Since a descriptor is a numerical description of data, the comparison of images – one of computer vision’s most important tasks – comes down to comparing numbers. However, this can demand significant computational resources, so descriptors are divided into groups, or clusters. Similar descriptors from different images are grouped into the one cluster. The operation of dividing descriptors into clusters is called clusterisation.
After clusterisation, the descriptor itself no longer needs to be looked at; what is now important is just the number of the cluster that it was sorted into. Going from a descriptor to the number of its cluster is called “quantisation”, while the cluster’s number is a “quantised descriptor”. Quantisation significantly reduces volumes of data that need to be processed.
A computer uses quantised descriptors to recognise objects or compare images.

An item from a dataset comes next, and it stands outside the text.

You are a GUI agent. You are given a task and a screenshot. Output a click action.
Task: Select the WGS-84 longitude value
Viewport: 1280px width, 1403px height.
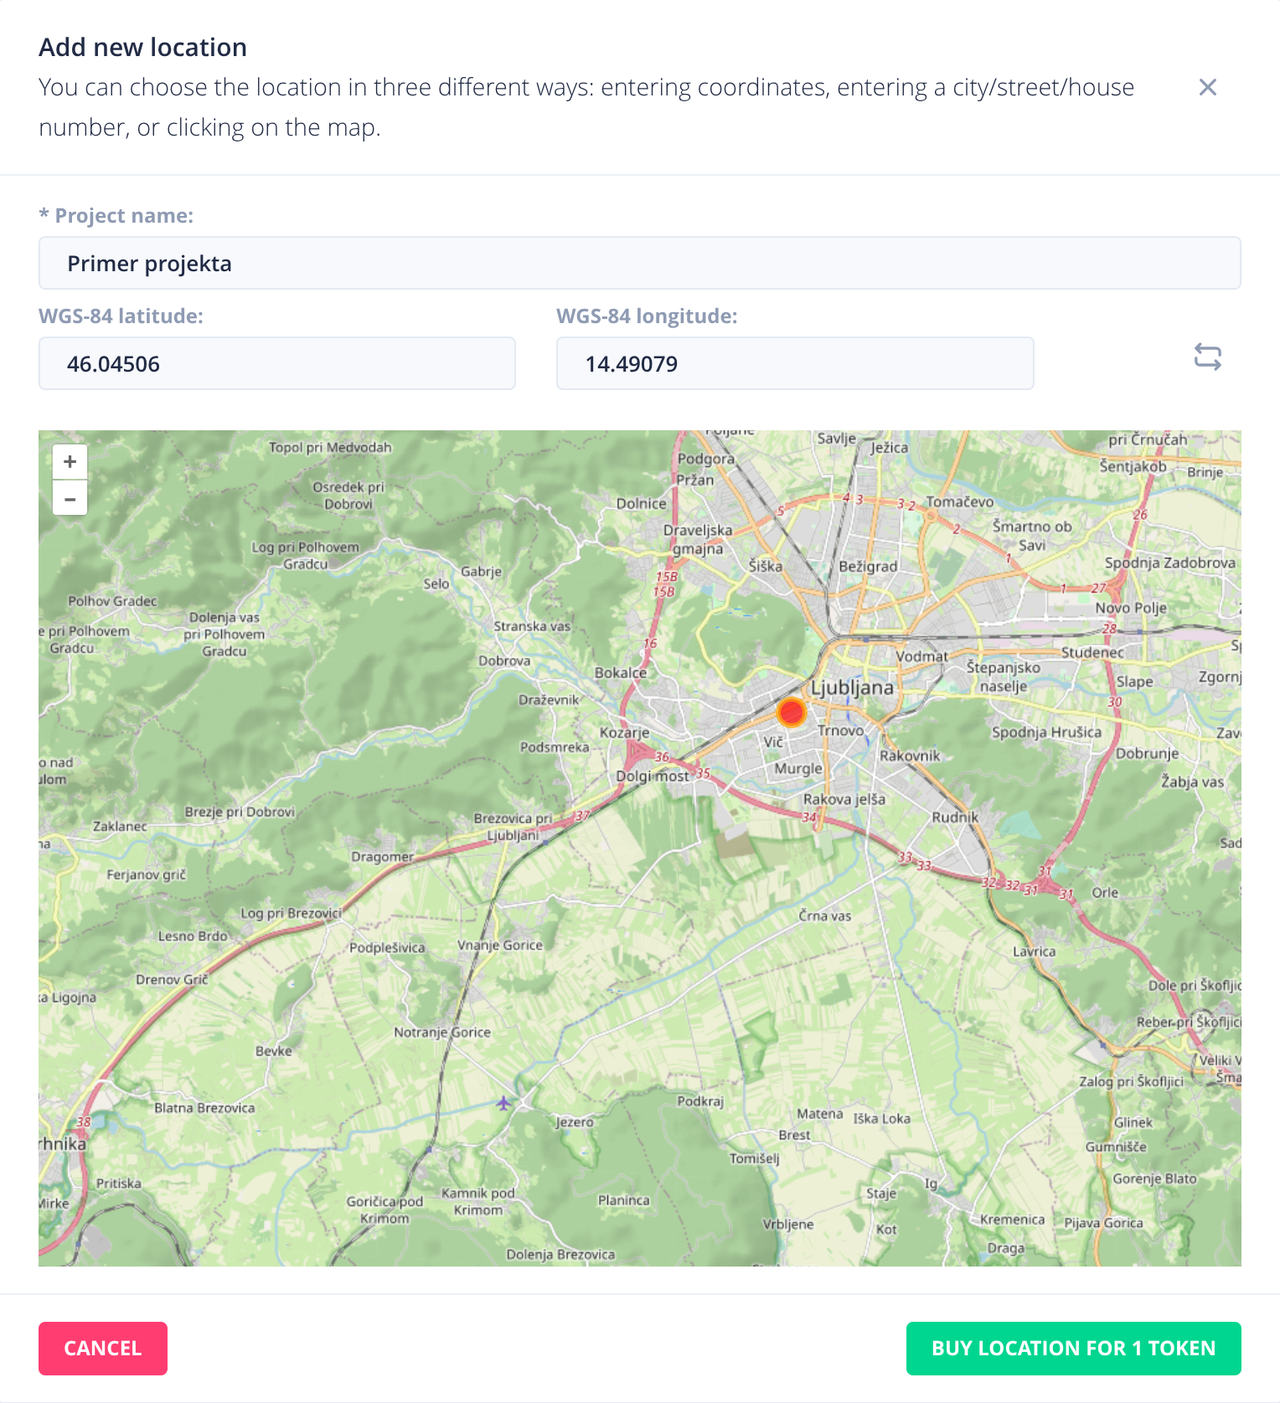point(794,363)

For object recognition, quantised descriptors are used to train a “classificator" – an algorithm that separates images “with a house” from images “without a house”. To compare images, a computer makes sets of quantised descriptors from different pictures and then draws a conclusion about the similarity of the pictures or of individual fragments.
Duplicate image filtering and content-based image search on Yandex are based on this method.
This is just one of many approaches to analysing images. There are other methods –
artificial neural networks, for instance, are increasingly used in the recognition of images. They can identify relevant classification criteria while learning. Narrow, specific fields use their own methods to work with images – for example, to read barcodes.
Applications of computer vision
n the ability to recognise, computers still cannot compete with humans. Machines excel only at specific tasks, such as recognising numbers or machine-written text. Successfully differentiating cats from dogs (in real life, that is, and not in a laboratory) is still very difficult for a computer. That’s why the system used in Yandex.Images, for instance, primarily conducts searches for “cat” or “dog” by analysing not the actual images but rather the text that accompanies them.
In certain cases, however, computer vision can be a powerful aid. One such case is processing human faces. It involves two related but different tasks: detection and recognition.
Often it’s sufficient to simply find (that is, detect) a face in a photograph, without identifying whose face it is. The “
Portraits” filter on our image search service, Yandex.Images, works like this. The search query [формула 1] (formula 1) will mostly yield pictures of racing cars, but if the user specifies an interest in “Portraits”, Yandex.Images will show pictures of the competitors.
Sometimes it’s not enough to just look for people – their faces have to be recognised – “This is Vladimir”. Our photo sharing service, Yandex.Fotki, has
this function. The system automatically tags people in new photographs if a few photos of the same people tagged by someone by hand have already been uploaded to the service. If the system has access to 10 photos in which Vladimir is identified, it’s not difficult to recognise him in the 11th. If Vladimir does not want to be recognised, he can block identification of himself in photos.
One of the most promising spheres for the application of computer vision is in augmented reality, which is technology that overlays virtual elements, such as text prompts, on a picture of the real world. An example could be mobile apps that allow a user to receive information about a building by capturing it in the camera of a phone or tablet computer. Although programs, services and devices that use augmented reality do currently exist, this technology is still nascent.